Asimov’s Science Fiction – July 2015 – Vol. 39 No. 7– (Whole Number 474)
Edited by Sheila Williams
Cover Artist: James Steidl / Shutterstock.com
Review by Sam Tomaino
Asimov's Science Fiction Magazine / eMag ISBN/ITEM#: 1065-2698
Date: 25 May 2015
Links: Asimov's Science Fiction / How to Subscribe / Pub Info / Table of Contents /
Asimov's Science FictionJuly 2015 issue is here and it's another good one.
The fiction begins with "Like Native Things" by Mary Robinette Kowal. -+- Tilda has worked for years as a "mind-rider", someone who can control animals. She is working with dolphins when she gives into a dalliance with her young, handsome assistant, Helmut. He betrays her and takes control of one of the dolphins to commit sabotage. She fights back with every animal she can. Great little story.
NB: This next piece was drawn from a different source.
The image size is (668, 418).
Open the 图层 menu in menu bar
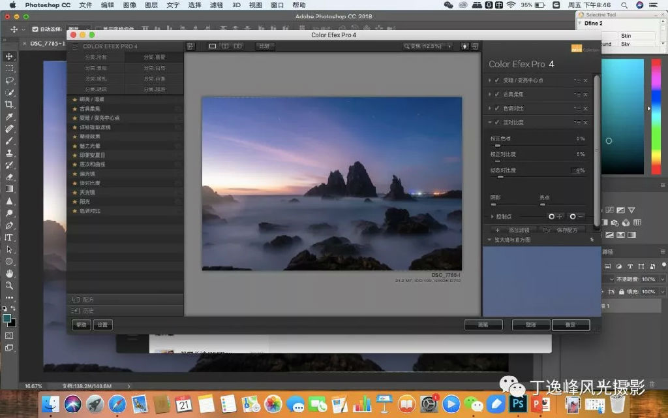tap(151, 5)
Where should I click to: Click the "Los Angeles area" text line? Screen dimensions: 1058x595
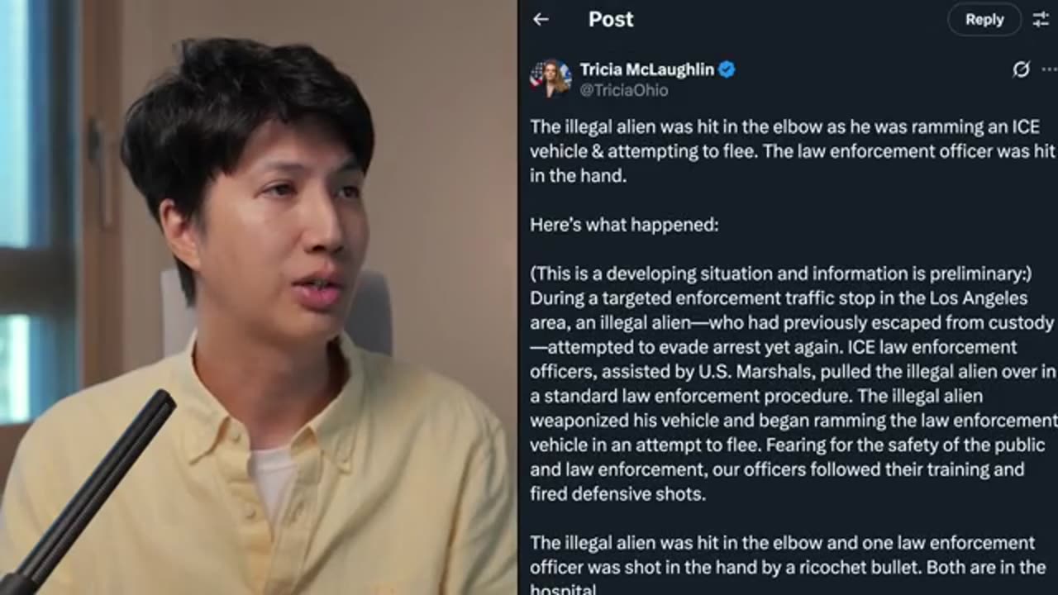tap(779, 298)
"The Great Pan American Airship Mystery, or, Why I Murdered Robert Benchley" by David Gerrold -+- In a world in which Nikola Tesla had developed "an efficient method of low-cost helium extraction" and had made dirigible travel economical. Pan Am is investing heavily into it. It launches its flagship craft, Liberty (three times larger than the Hindenburg), on June 3, 1937 on an inaugural flight from New York City to San Francisco which will take just over a day. A horde of celebrities are on board, including the Algonquin Round Table. Our narrator is a steward tasked with serving them. An aspiring writer, he hopes to pick up some tips but all they do is drink and eat. There is a long discussion on writer's block and what to do about it. They also discuss murdering someone, Louis B. Mayer, a critic or Robert Benchley. We get a fine imitation of Benchley's style of talking in this amusing tale with a wonderful cast of characters, including a well-drawn Tallulah Bankhead.
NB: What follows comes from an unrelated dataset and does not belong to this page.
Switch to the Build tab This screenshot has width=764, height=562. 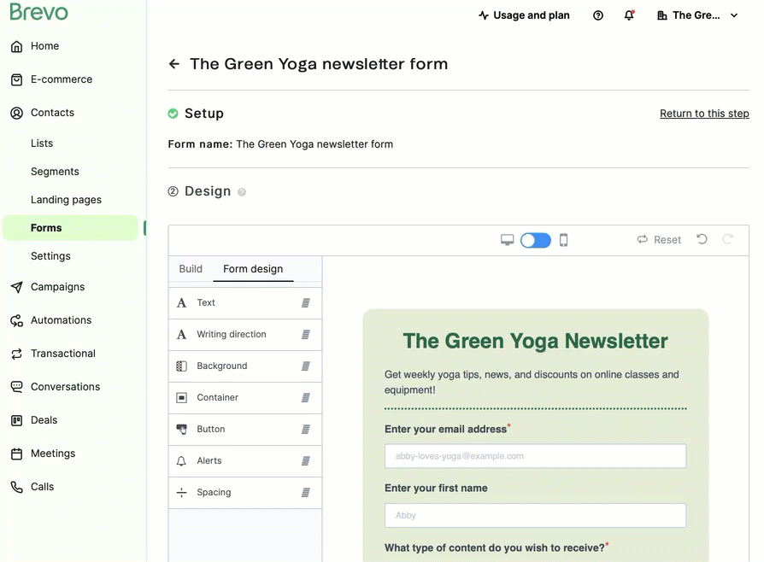click(191, 268)
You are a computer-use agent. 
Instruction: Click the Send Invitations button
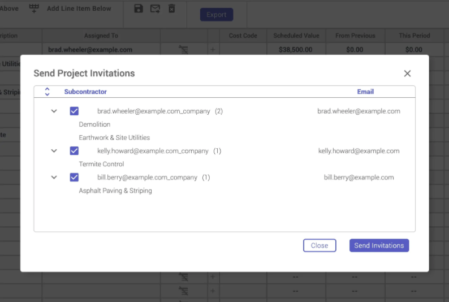click(x=379, y=245)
"Acres of Perhaps by Will Ludwigsen -+- Our narrator tells us the story of a time back in the early 60s when he wrote for a fantasy/science fiction anthology show called Acres of Perhaps. He was not the "genius writer" of the show, that was a man named David Findley. He finds out that David has a secret past with an incident that may explain his genius. But a wrong must be righted and something else must happen. Our narrator, with mixed motives, must participate in this. Good characters, great setting with this television show that, alas, never was.
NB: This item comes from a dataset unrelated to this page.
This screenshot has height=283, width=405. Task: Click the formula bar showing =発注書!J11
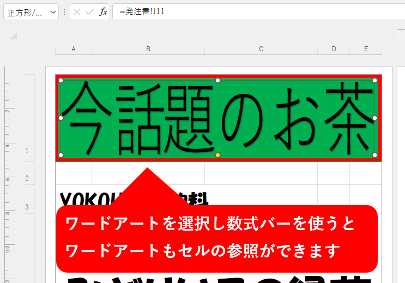256,12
"Petroglyph Man" by Rudy Rucker -+- Julio and Beatriz take a trip to Hawaii to resuscitate their troubled marriage. Julio runs afoul of the pteroglyphs they see there because of an phone app he has that alters images. Another unique tale from Rucker.
The issue concludes with the novella, "Pollen from a Future Harvest" by Derek Künsken. -+- This is a sequel to "Schools of Clay" in the February 2014 issue. In a universe in which gates going back in time have been discovered, Major Chenesai Okonkwo, of the Sub-Sahara Union, is convinced her senior husband, Colonel Garai Munyaradzi, has been murdered. When she is given carte blanche to investigate why the pollen of the vegetable intelligences is no longer coming through the time portal from 11 years in the future, she also investigates Garai's death. She becomes involved with politics, intrigue and betrayal. There is a bit of info-dumping here but then the story really picks up with a startling conclusion.